We Should Write

Sometime during my earlier days whenever I bought a different colored ink for my fountain pen the first thing I would do is start doodling on a blank page. I would just write anything and everything on the page. Things that would not make sense at all to anyone and not even to me. I would go on like this for as long as the ink lasted in my pen. As Arthur Hailey writes:

“I never just sit and think; I do it by making notes because you doodle naturally. The first ideas are always very naïve, and I always destroy them because I never want anyone to read them.”

I too would tear the pages fearing that someone would read them. I wouldn’t even read them myself.

Afterwards however, I would feel guilty and blame myself for wasting my time instead of working on my story or novel. Usually the things I wrote about would be what upset and bothered me at that particular time. It could be something personal or a general idea or concept that I may have come across somehow.

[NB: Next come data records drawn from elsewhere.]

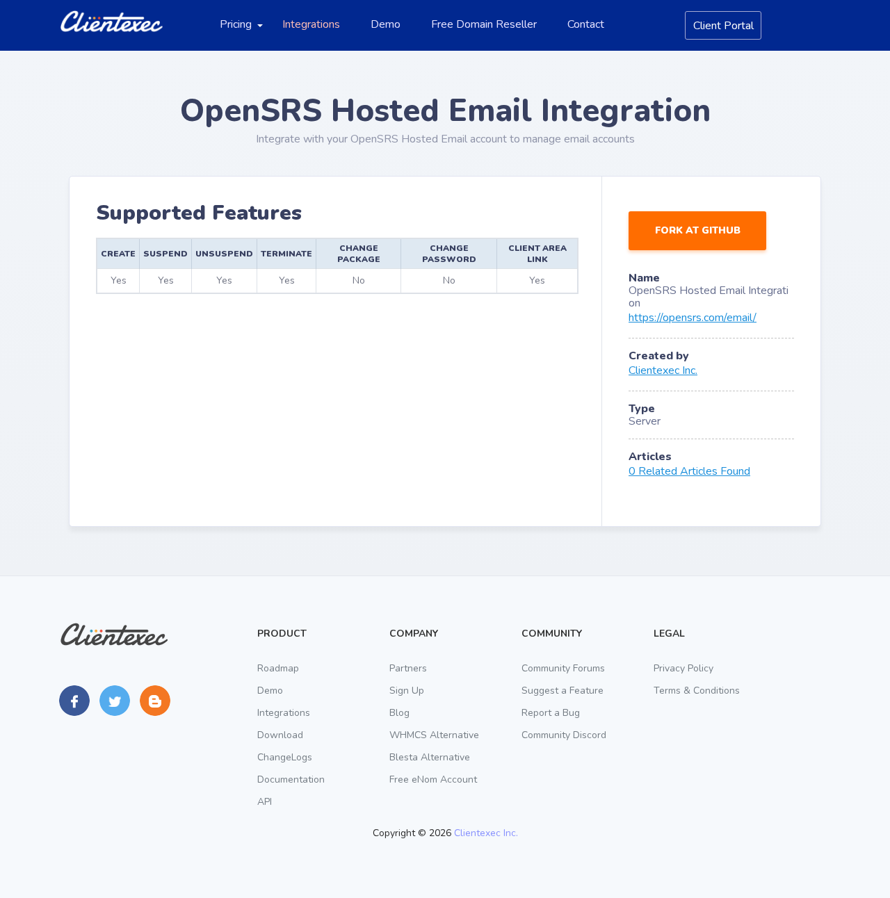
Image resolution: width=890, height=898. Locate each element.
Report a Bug (550, 712)
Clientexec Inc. (663, 370)
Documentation (291, 779)
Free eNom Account (433, 779)
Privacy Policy (683, 668)
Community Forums (563, 668)
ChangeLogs (284, 757)
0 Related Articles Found (689, 471)
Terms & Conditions (697, 690)
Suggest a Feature (562, 690)
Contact (585, 24)
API (264, 801)
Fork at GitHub (698, 230)
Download (280, 735)
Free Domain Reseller (484, 24)
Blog (399, 712)
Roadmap (278, 668)
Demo (385, 24)
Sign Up (406, 690)
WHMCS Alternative (434, 735)
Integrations (311, 24)
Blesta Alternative (429, 757)
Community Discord (563, 735)
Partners (408, 668)
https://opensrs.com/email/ (692, 317)
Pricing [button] (236, 24)
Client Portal (723, 25)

“I start with a concept that outrages me, something that bothers the hell out of me. I think arresting fiction is written out of a sense of outrage. I try to find something with an underpinning of reality. I generally go back over recent history looking for a situation where the events have a conceivable official explanation but where the solution might be other than it is purposed to be.” Robert Ludlum

After all the years I just wish I had kept those pages somehow, somewhere instead of destroying them. I don’t even know if I would have ever used them or if they were any good. All I know is that writing those pages have helped me a lot and led the way to this day.

To use Julia Cameron’s words:

“We should write because it is human nature to write. Writing claims our world. It makes it directly and specifically our own. We should write because humans are spiritual beings and writing is a powerful form of prayer and meditation, connecting us both to our own insights and to a higher and deeper level of inner guidance.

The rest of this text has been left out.